Sunday, March 18, 2012

How Shall I Live, Knowing I Will Die?

Knowing that the duration of life is limited, that we are going to die, an important question to ask is “do we want to live habitually, mechanically, automatically, not questioning—in many ways being “a chip off the old block?”

Carrying old ideas about who we are, the ways we are supposed to be, or not be, drive us to live stale and stagnate lives. We are strongly influenced by family, church, school, community and culture and it is difficult to sort out who we really are versus who we think we are when we try to fit into society.

So the question “how shall I live” begins to examine all the unquestioned assumptions that drive or motive our choices and lifestyles.

Our acquired personality, the one we arrive into adulthood with, is built around sets of expectations and assumptions about how we are supposed to be as men and women.

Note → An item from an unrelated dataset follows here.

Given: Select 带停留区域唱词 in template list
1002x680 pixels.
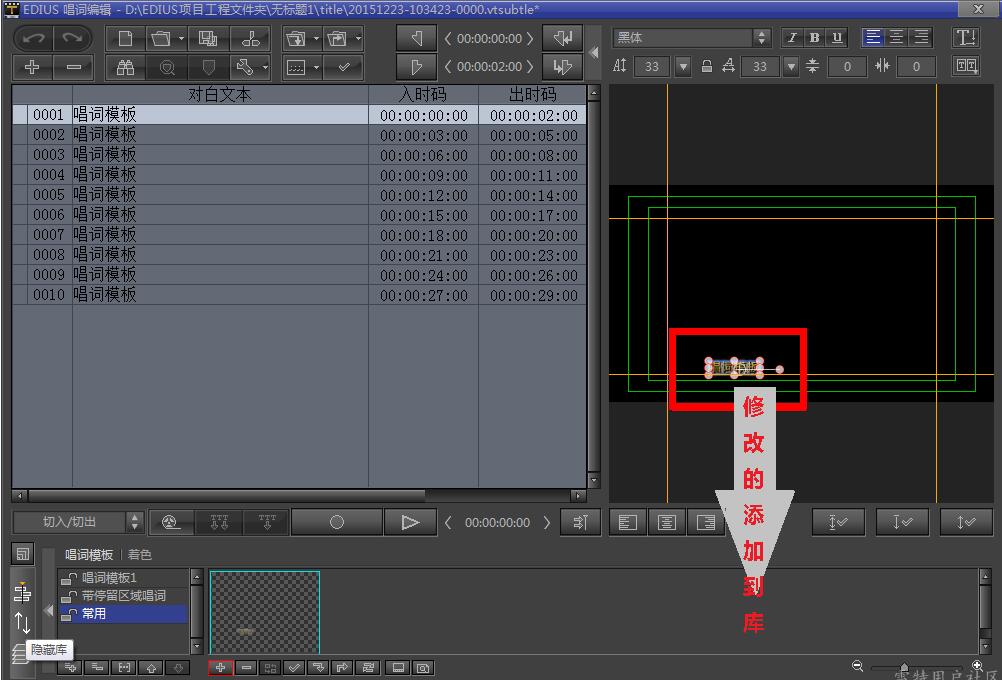Looking at the screenshot, I should point(123,596).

We can most easily access these subconscious forces by addressing the shoulds of our lives.

If we want freedom and more capacity to be responsive and creative with life, we need to open up the layers of the personality that cover or mask our true nature.

The truth is, we are living our dying all the time. We die continuously to who we were yesterday—we die to youth, inexperience, career successes, failures, parenting, lifestyles and situations. This ongoing death of external circumstances shows us that what we experience and think are transient and not who we truly are.

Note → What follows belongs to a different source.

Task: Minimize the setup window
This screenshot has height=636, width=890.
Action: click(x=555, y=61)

Who we think we are may be expressions of the shoulds, expectations, and compiled stories about life that we arrived into adult life with. Often unconscious, these mental constructs motivate how we live and are disconnected to the deeper currents of our essence.

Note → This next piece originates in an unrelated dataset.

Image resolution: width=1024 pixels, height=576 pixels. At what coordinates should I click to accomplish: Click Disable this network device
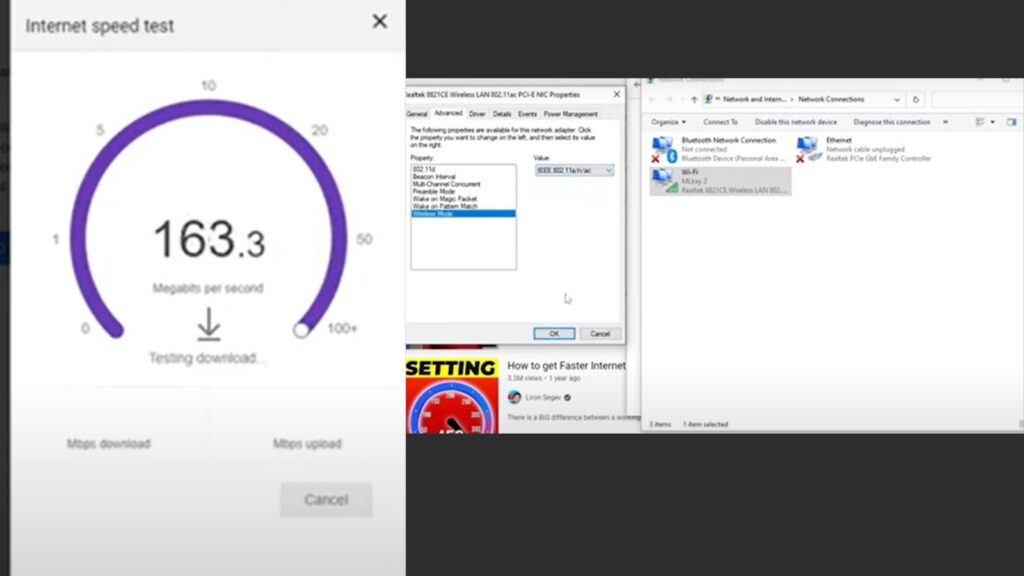pos(796,122)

Caught up in the whirl of the outer world, it is easy to forget what is true to who we really are. Life is more alive and fulfilling when we live with awareness of our essential self. When live with connection to our essence self we are more at ease and our lives are transformed in ways that reflect our inner nature—we become who we truly are.

The conversation around death helps us to discern what truly matters, what has been lived and not lived and what lives on. A eulogy poignantly brings this into our awareness.

A eulogy becomes a spiritual inquiry as the exploration points to that which is more substantial than superficial, that which is unchanging rather than transient, and that which endures rather than is shed.